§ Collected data
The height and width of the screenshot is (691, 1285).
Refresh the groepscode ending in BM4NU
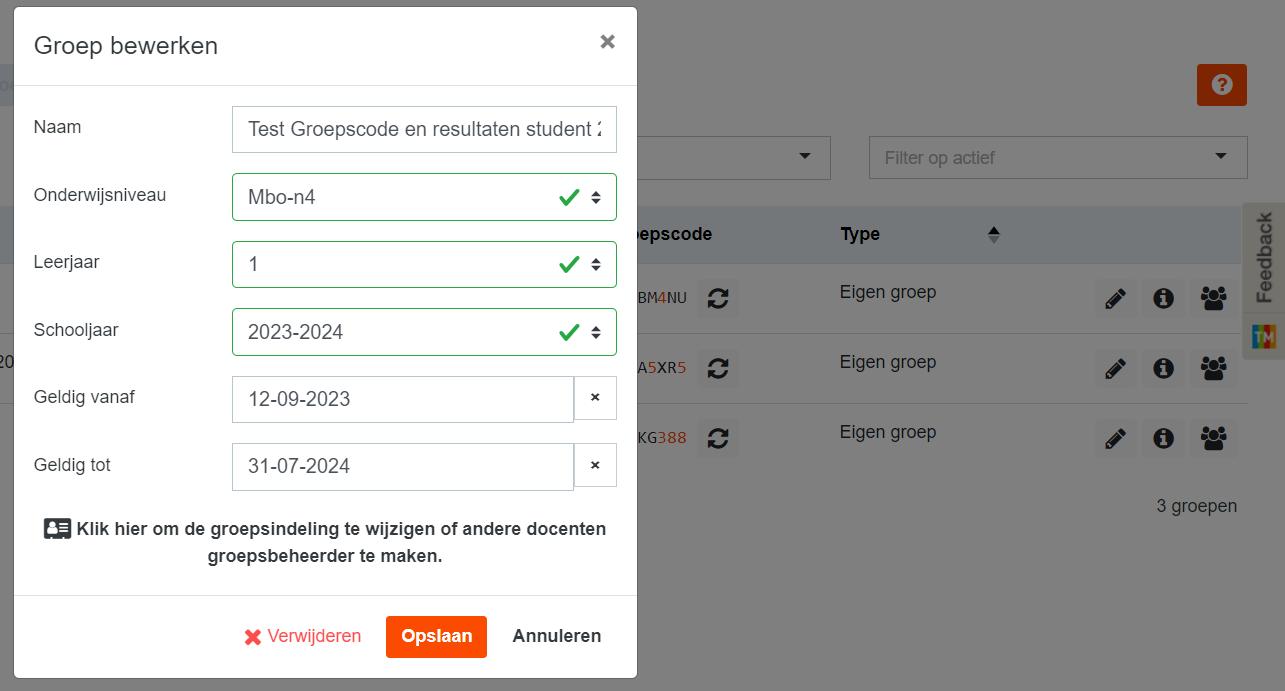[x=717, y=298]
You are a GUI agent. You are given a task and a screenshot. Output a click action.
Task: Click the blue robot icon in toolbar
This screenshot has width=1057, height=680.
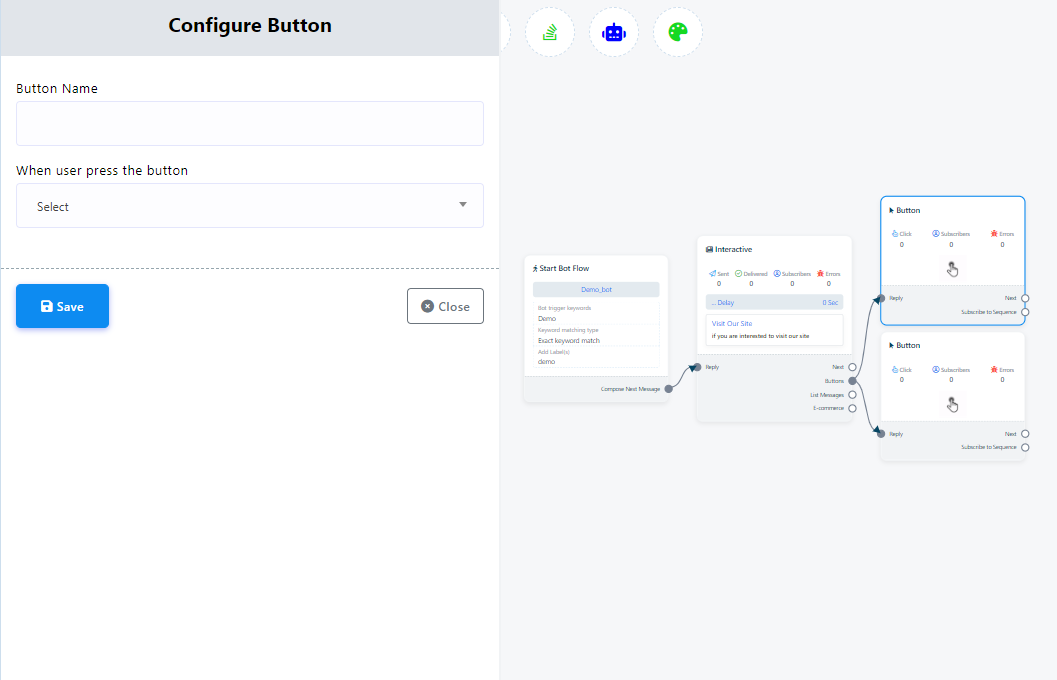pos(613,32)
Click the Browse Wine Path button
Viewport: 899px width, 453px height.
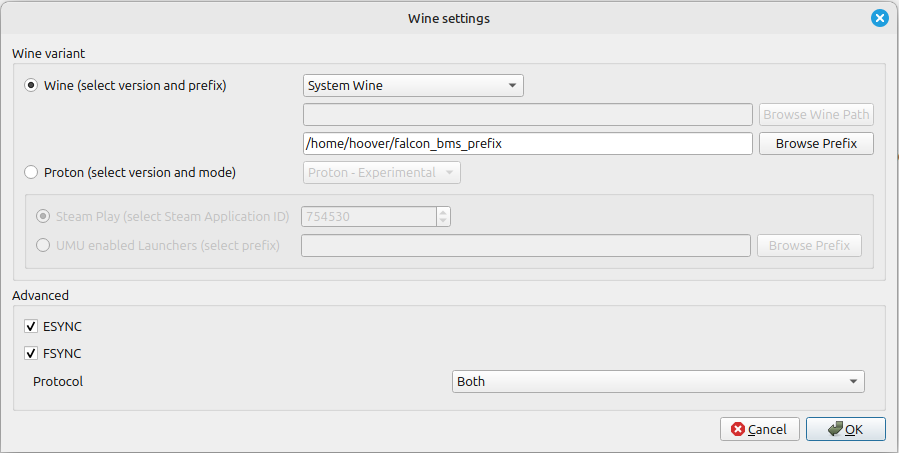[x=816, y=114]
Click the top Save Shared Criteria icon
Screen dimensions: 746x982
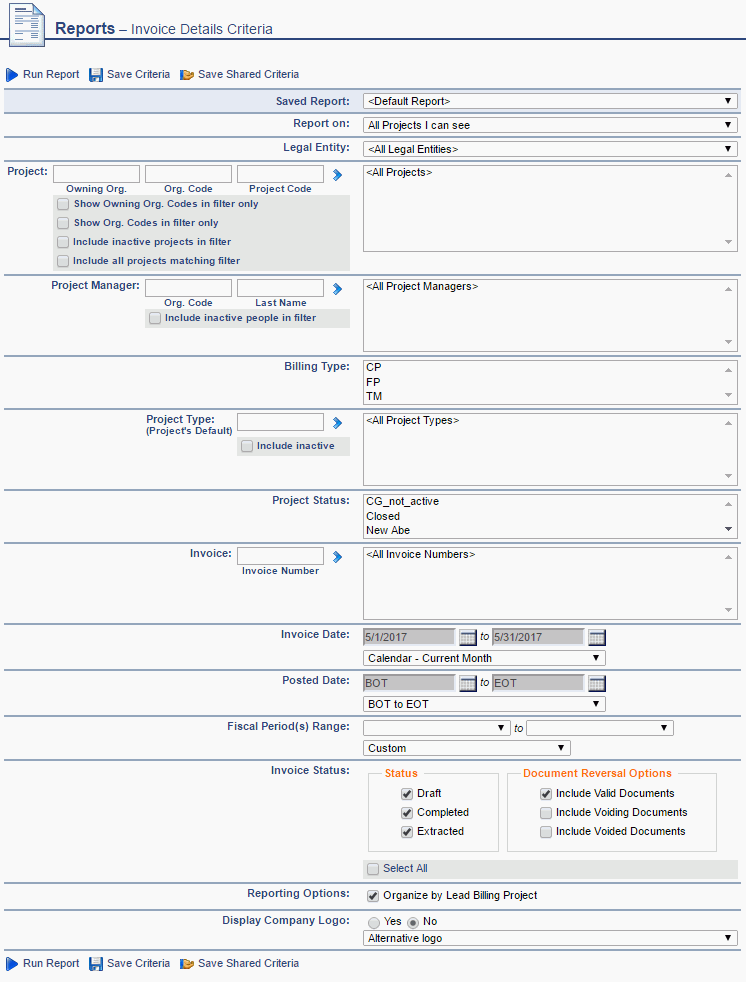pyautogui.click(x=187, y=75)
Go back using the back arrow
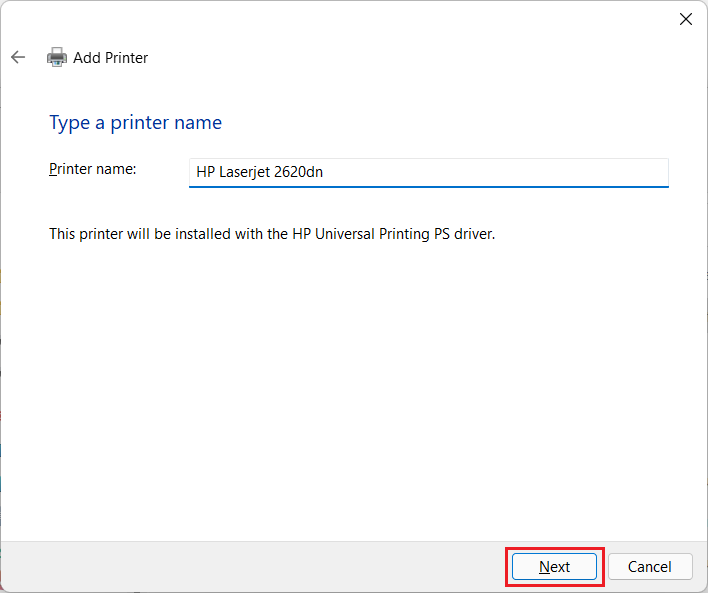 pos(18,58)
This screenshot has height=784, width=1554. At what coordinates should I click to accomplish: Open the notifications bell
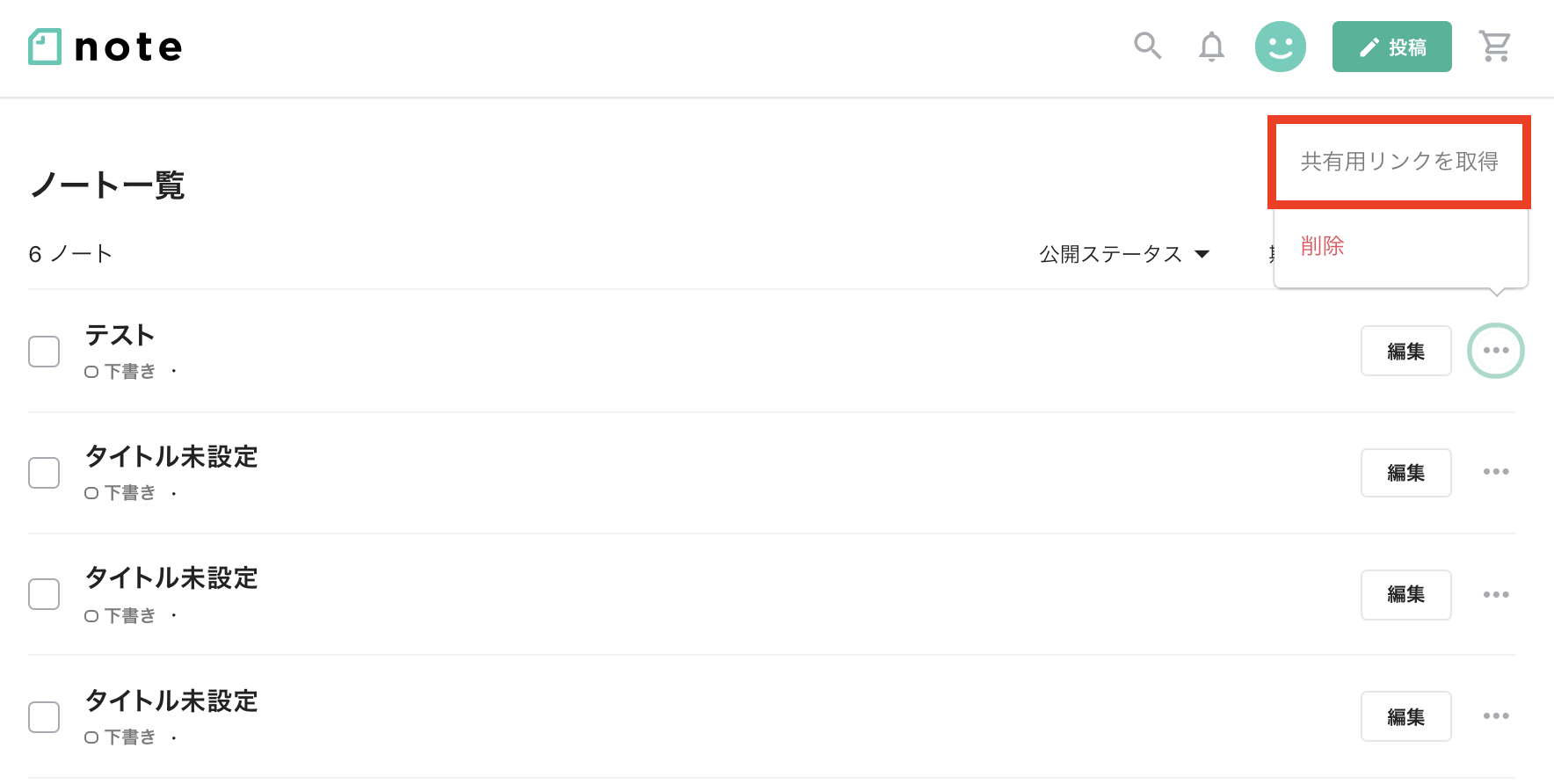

§ WHAT YOU WILL DO
Show a copy of each line from the data that includes the word "icon".

§ RESPONSE TO THE EXERCISE
Task: Click the blue robot icon in toolbar
Click the top Save Shared Criteria icon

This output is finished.